# Vereinshomepage kommerziell ?



## Happy Chicken (25. November 2010)

Hey Community,

ich bin gerade dabei unsere Vereinshomepage (Jugendvereinigung Seedorf 1971 e.V. - Home)
auf nen moderneren Stand zu bringen.
In folge dessen trat folgende Frage bei mir auf:
Darf ich für mein Layout nur kommerziell nutzbare Bilder verwenden ?

Ich muss dazu sagen es handelt sich hier um die Vereinshomepage unserer Jugendvereinigung. 
Wir verfügen über einen Jugendraum welcher Mittwochs und Samstags als Bar für Vereinsmittgleider geöffnet hat und wo auch Umsatz wenn auch nicht in hohen Mengen erwirtschaftet wird ???

Hab jetzt erhrlich keine idee wie ich das handeln soll ???

Schonmal großen Dank
euer Happy


----------



## Dirty_Sanchez (25. November 2010)

Soweit mir bekann ist, darfst du nur kommerziell nutzbare Bilder verwenden, da auch eine Veröffentlichung (was der Verwendung auf einer Internetseite gleichkommt) von geschützten Bildern nicht erlaubt ist und da is es wurst ob du die Bilder für eine Privat- oder Betriebswebsite verwendest. 

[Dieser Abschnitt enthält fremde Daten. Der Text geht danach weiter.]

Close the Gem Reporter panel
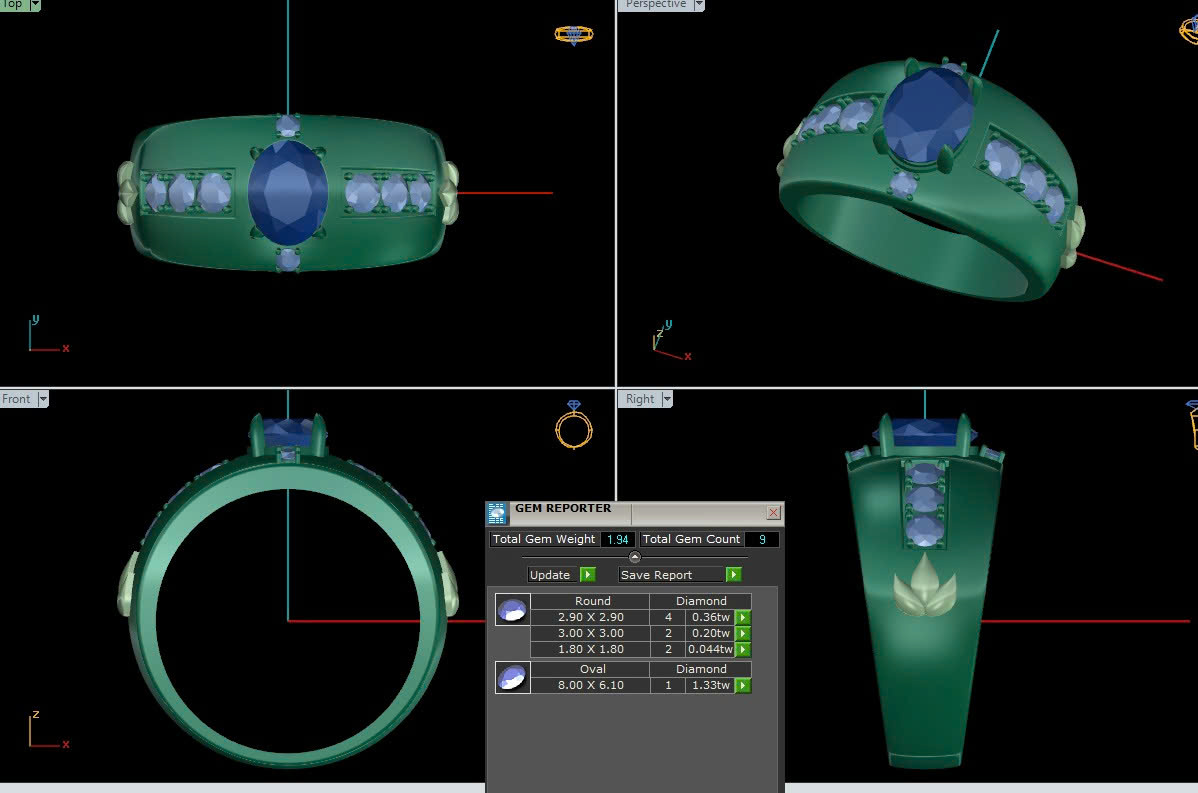 [x=773, y=513]
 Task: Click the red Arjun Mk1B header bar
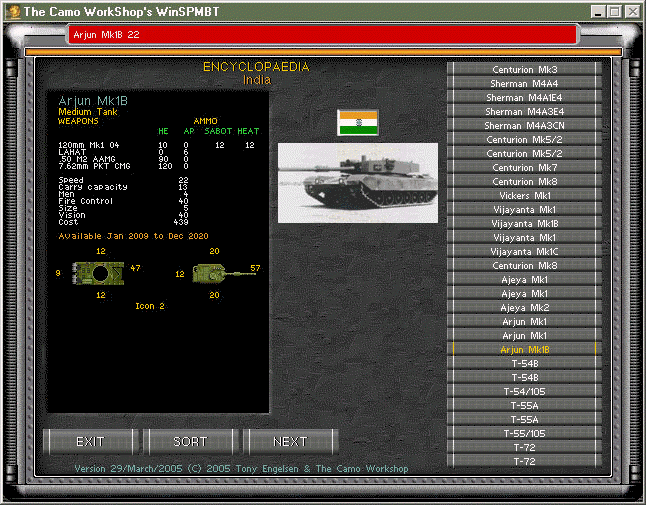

Das beruht aber nur auf Vermutung und Hörensagen.


----------



## Bauer87 (25. November 2010)

Je nachdem, wen du fragst: Laut einigen Gerichten ist es schon kommerzielles, wenn man durch die Nutzung Geld spart. Sprich: Es gibt im Grunde keine nicht kommerzielle Nutzung. Wenn die Urheber ihr Werk aber unter eine CC-by-nc-Lizenz gestellt haben, werden sie DAS sicherlich nicht im Sinn gehabt haben und entsprechend auch nicht klagen. Wenn das Finanzamt euch Gemeinnützigkeit bestätigt hat, solltet ihr überhaupt keine Probleme erwarten.


----------



## Happy Chicken (25. November 2010)

Alles klar schonmals Danke 

Weitere Meinungen / Erfahrungen sind herzlich Willkommen

LG
Happy


----------